TASK REQUIREMENTS –
Starting from the line with "Image resolution: width=626" and going up to and including the line with "Viewport: 887px width, 441px height.", copy the listing below exactly. Leave all images out.

---- PROVIDED MATERIAL

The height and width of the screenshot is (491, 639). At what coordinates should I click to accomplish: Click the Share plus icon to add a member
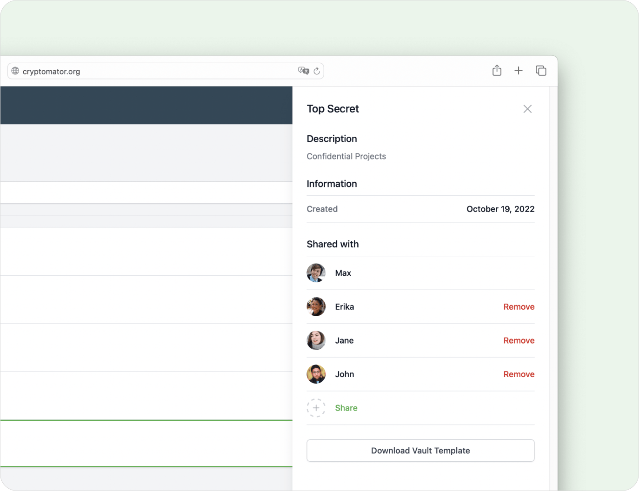click(x=316, y=408)
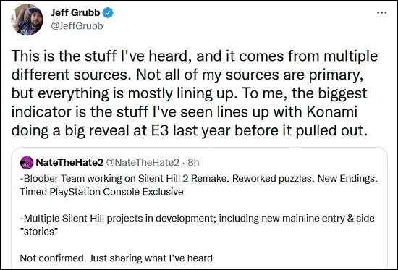This screenshot has height=270, width=398.
Task: Click the Silent Hill 2 Remake line
Action: click(199, 179)
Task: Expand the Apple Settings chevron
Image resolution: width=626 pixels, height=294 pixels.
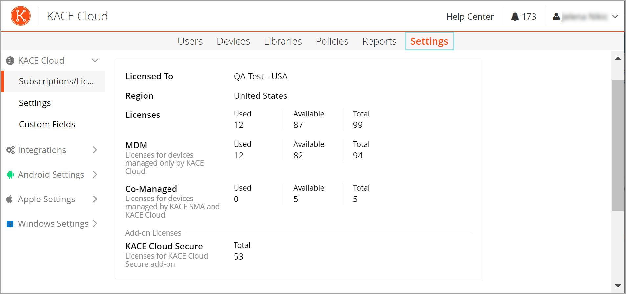Action: pyautogui.click(x=95, y=199)
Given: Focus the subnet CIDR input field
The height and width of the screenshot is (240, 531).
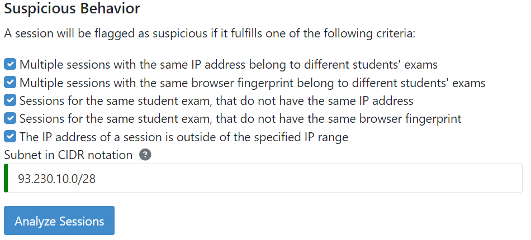Looking at the screenshot, I should [263, 179].
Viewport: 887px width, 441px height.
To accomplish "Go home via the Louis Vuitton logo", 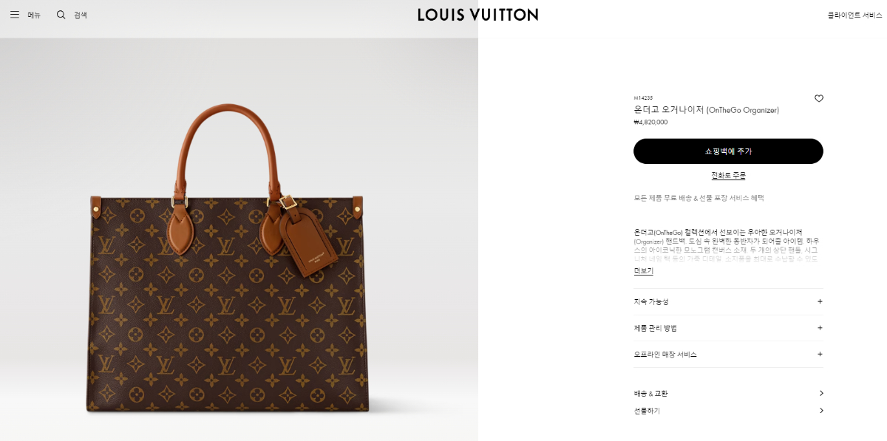I will pyautogui.click(x=478, y=15).
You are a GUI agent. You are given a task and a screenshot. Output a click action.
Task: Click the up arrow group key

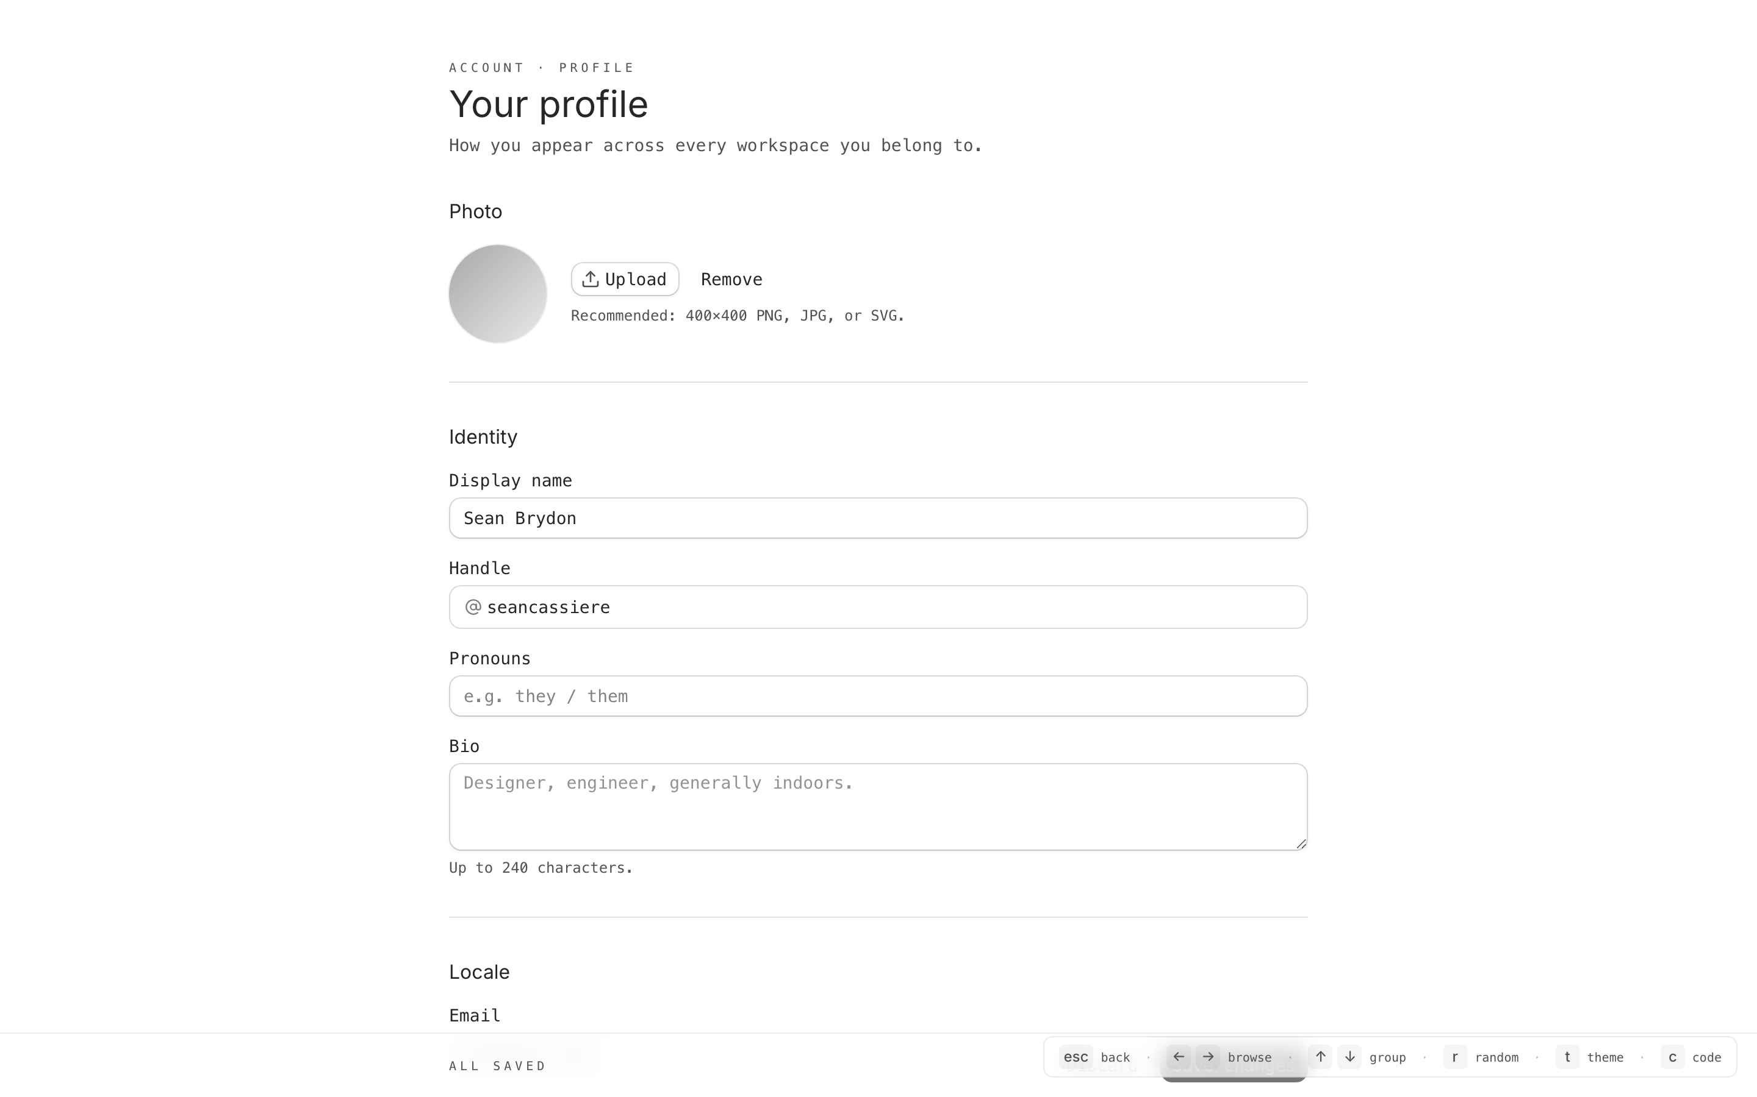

--------

EXPECTED ANSWER –
Image resolution: width=626 pixels, height=294 pixels.
Action: pyautogui.click(x=95, y=199)
Given: Focus the subnet CIDR input field
The height and width of the screenshot is (240, 531).
Looking at the screenshot, I should [263, 179].
Viewport: 887px width, 441px height.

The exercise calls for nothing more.